Blaine searched through the cabinets as his steak started to sizzle again. It wasn't burned too bad on that one side. Just a good sear. Then he saw what he was looking for. A bottle in the back behind the glasses was the bottle he was looking for.

"You can't drink me away."

"I can try," Blaine said to the empty room as he broke the seal and uncorked the whiskey. He paused momentarily to look at the label. This bottle was probably close to ten thousand dollars. Kalvin had given him one just like this at his wedding. It was still at home, unopened, because he could never bring himself to drink something so expensive or something so sentimental as a wedding gift, which would always remind him of his sweet Annabelle. If Kalvin has an issue with him opening it, he would just bring him his bottle from home.

He poured a glass and smelled it for a moment, letting the peat and subtle notes remind him of what he had missed. He loved a good scotch, and he probably would never taste a better one than this. At least not one more expensive. He swallowed the smooth brown liquid slowly. He knew he would be getting drunk off of this, especially with his tolerance so low, but for the moment, he wanted to enjoy it.

"You have to know something about this, Blaine. I learned about the graphene shifting technology from an article you wrote."

Blaine spit the scotch across the perfect marble countertop.

"What did you just say?" Blaine said after a short cough.

"I need your help to go further back. You were the only person that we could find that had any insight into being able to do it. According to the article, you learned it after accidentally seeing into an alternate reality you deduced was created from time travel. Well, more specifically, you said this was the alternate reality. The article was pretty quickly debunked as the insane ramblings of a grief-stricken fool, but I knew it was more than that."

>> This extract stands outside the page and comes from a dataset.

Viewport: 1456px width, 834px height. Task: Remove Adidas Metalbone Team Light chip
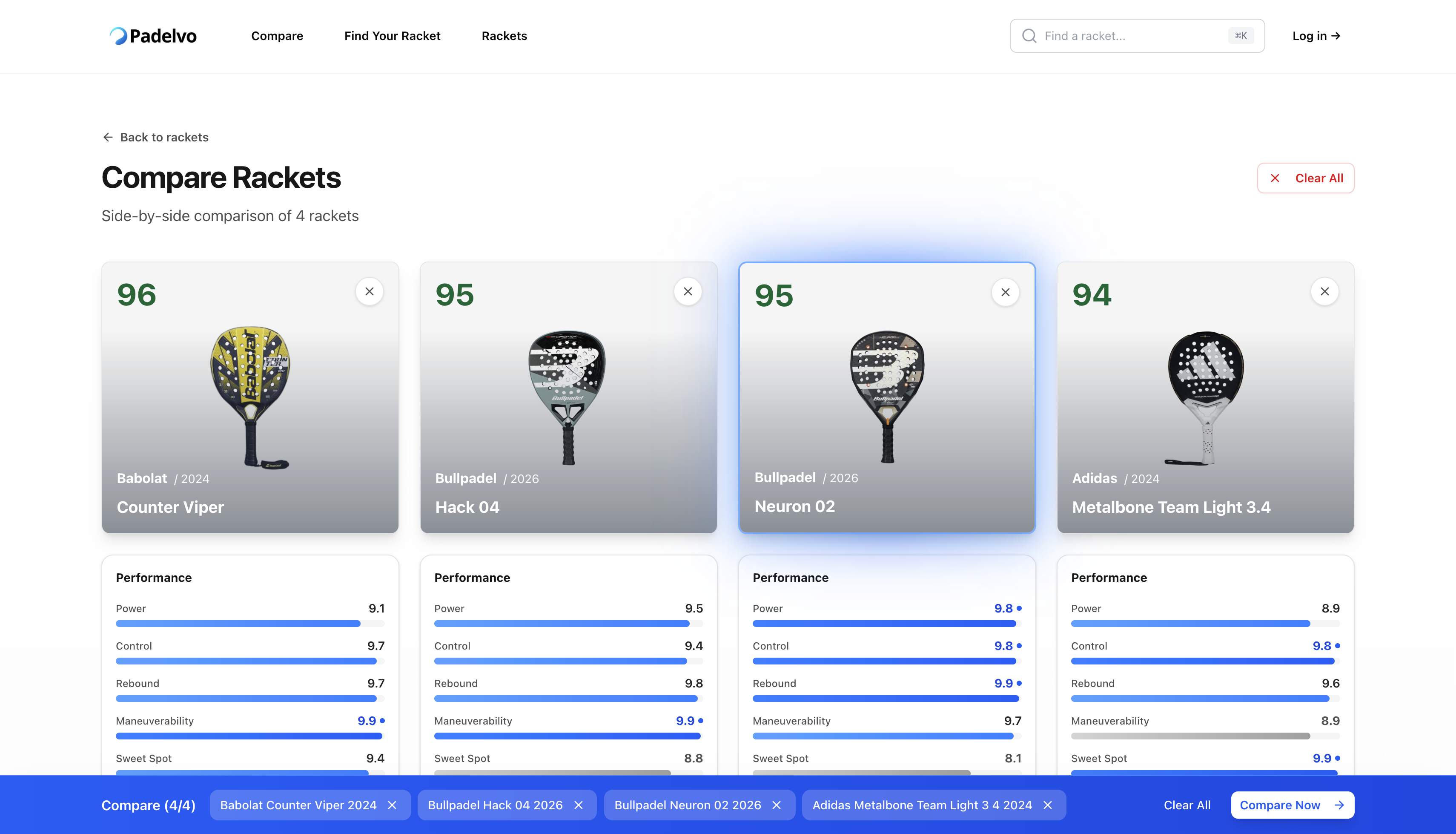[x=1048, y=805]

Blaine took another swig from his glass, this time swallowing hard. It only made sense that a hallucination would use his vision against him. That's because it wasn't a vision; it was a delusion. Another obvious symptom of his psychotic break. He wondered if all schizophrenics can understand that what they are experiencing is just symptoms.

"I have never written an article in my life," Blaine said, smiling because he found a logical fallacy in his own hallucination.

"Not yet. Over the next week, you will.

It was true that Blaine had wanted to write about his experience from the patient's point of view. Of course, his mind was just playing games with him through the visions and now the voice. He poured and drank another glass of scotch. It was incredibly smooth. He fished his steak from the pan and set it on a plate. He refilled his glass again, set his gun on the counter, and brought his plate and knife to the large oak dining table.

"I'll give you some time, but if you want to get rid of me, I will need your help, Blaine."

Blaine said nothing, clicked on the 70-inch TV facing the table, and found an old episode of The Simpsons because it was his favorite, both in this reality and apparently another. He started to eat his steak, which could have only tasted better had one side been a little less burned. Half the bottle was gone by the time he had finished his meal, and he could barely stumble to the first bedroom he found. He would deal with his newfound mental illness in the morning. It was too much to take right now, even if he were sober. Just par for the course in this shitty life.